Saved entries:
++++++++++++++++++++
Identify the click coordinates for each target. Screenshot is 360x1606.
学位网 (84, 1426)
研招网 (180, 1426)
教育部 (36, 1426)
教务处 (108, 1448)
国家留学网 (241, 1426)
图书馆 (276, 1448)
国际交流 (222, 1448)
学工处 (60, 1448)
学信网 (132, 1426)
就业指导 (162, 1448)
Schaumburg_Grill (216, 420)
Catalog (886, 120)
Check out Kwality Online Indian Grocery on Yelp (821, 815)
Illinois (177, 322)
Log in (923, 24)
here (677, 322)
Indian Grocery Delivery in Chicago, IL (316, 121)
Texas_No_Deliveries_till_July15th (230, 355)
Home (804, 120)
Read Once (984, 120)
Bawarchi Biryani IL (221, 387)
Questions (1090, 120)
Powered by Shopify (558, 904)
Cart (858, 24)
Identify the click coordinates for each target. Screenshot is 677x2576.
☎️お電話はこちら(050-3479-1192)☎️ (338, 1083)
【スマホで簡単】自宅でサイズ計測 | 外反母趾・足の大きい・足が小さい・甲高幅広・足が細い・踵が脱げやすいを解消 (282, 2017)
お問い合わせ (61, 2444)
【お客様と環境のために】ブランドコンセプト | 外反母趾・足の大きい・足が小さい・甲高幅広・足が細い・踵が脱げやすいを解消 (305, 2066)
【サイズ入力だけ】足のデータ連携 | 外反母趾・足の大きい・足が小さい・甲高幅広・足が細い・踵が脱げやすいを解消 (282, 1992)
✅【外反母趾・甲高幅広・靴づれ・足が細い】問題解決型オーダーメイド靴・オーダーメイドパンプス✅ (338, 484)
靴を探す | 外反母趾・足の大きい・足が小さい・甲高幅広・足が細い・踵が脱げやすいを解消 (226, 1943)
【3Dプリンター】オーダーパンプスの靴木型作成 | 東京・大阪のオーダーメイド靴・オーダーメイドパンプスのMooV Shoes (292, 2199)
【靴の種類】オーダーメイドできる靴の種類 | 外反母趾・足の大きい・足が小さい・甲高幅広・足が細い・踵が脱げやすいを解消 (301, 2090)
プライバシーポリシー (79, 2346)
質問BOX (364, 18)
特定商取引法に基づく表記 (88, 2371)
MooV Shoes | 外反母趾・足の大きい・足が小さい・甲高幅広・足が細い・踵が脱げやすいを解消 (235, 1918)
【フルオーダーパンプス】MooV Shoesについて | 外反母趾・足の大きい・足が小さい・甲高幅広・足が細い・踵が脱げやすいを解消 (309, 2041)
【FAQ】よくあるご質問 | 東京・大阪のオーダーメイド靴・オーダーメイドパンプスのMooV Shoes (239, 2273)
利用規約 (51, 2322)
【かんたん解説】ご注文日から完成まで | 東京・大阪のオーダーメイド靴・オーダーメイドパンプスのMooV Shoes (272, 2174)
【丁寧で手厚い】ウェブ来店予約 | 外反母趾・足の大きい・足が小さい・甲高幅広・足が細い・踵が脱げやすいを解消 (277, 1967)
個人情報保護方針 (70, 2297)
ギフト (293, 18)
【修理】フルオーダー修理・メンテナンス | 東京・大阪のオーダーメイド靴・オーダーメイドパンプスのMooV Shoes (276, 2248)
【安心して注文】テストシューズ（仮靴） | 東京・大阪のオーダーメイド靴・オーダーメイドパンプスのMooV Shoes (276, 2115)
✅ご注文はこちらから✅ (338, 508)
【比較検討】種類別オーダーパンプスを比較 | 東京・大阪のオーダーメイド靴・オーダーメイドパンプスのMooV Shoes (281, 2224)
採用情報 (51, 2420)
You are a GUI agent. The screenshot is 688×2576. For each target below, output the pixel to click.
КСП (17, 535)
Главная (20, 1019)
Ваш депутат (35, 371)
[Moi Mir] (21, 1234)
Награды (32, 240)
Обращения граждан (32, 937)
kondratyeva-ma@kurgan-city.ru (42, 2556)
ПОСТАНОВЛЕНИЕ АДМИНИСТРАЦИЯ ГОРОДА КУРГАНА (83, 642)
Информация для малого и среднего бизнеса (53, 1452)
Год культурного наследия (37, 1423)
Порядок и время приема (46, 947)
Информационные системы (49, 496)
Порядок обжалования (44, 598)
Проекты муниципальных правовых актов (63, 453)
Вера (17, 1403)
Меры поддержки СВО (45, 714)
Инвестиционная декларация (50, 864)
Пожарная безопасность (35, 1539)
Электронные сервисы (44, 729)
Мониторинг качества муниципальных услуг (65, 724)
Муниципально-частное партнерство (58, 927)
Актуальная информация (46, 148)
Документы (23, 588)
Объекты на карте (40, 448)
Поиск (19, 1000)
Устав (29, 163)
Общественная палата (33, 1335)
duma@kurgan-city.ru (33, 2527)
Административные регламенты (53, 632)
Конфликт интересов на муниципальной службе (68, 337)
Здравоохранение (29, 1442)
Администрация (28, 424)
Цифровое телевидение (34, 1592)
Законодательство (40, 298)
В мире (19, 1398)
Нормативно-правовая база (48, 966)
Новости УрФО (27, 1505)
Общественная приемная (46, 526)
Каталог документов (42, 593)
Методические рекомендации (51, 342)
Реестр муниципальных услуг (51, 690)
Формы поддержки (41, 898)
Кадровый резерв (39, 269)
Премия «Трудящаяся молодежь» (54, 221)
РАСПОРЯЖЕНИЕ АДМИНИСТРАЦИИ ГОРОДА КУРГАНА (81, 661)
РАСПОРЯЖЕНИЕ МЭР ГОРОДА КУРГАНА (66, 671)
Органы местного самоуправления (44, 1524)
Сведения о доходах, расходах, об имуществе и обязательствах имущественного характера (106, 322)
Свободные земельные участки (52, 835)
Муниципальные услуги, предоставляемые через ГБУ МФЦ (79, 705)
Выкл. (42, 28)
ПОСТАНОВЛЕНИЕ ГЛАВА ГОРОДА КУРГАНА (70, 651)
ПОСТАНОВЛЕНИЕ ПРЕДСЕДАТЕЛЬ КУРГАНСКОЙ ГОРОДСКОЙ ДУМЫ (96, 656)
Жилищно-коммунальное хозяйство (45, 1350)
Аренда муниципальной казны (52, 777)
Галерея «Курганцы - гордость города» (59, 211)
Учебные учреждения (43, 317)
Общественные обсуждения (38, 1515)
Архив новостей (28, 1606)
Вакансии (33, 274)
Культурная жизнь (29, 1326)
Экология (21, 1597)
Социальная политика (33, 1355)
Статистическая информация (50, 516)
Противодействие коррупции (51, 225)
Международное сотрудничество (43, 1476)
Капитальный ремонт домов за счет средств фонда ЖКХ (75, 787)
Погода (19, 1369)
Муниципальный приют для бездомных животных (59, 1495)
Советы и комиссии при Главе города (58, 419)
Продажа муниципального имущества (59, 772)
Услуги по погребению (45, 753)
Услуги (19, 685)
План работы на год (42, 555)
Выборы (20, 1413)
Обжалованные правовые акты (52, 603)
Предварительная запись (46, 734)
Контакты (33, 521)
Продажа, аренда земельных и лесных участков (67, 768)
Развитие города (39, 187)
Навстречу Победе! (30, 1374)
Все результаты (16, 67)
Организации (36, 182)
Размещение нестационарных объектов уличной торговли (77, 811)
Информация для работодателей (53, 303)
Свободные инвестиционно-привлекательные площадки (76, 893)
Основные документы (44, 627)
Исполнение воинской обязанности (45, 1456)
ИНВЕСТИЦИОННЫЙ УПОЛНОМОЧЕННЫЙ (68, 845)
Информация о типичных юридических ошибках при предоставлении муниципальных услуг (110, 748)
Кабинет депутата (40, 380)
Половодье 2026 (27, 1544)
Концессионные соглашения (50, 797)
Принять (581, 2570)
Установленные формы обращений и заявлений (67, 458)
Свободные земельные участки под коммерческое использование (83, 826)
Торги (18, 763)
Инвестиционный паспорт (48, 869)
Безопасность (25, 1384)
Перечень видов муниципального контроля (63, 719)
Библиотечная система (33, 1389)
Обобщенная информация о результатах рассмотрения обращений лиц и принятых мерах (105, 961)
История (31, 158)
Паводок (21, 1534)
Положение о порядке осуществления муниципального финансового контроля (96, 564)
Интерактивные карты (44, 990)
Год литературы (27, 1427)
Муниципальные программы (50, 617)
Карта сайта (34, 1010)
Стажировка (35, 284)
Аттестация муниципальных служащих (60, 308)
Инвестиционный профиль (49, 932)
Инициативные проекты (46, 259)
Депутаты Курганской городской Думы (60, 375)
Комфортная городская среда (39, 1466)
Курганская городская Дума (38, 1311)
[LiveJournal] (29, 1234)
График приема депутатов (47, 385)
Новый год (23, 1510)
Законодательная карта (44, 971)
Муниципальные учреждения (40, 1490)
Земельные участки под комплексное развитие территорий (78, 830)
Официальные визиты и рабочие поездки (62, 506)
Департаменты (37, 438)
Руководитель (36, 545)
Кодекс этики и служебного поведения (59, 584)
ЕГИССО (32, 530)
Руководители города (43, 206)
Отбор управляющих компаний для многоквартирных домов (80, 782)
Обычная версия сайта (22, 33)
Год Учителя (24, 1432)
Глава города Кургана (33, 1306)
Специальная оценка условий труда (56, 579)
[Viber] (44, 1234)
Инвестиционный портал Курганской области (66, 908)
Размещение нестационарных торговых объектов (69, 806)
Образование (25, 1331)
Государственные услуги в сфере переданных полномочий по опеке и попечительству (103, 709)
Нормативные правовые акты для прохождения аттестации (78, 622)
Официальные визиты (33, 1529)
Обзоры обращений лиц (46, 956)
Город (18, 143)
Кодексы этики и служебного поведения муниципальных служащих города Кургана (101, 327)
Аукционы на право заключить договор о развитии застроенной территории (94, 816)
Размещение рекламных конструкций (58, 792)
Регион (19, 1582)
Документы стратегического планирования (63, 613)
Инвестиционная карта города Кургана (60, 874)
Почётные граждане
++++++++++++++++++++
WHAT YOU SHOULD DO:
Exactly one number is wanted in reply: the count of lines above that hold the string "РАСПОРЯЖЕНИЕ".

EXERCISE SOLUTION:
2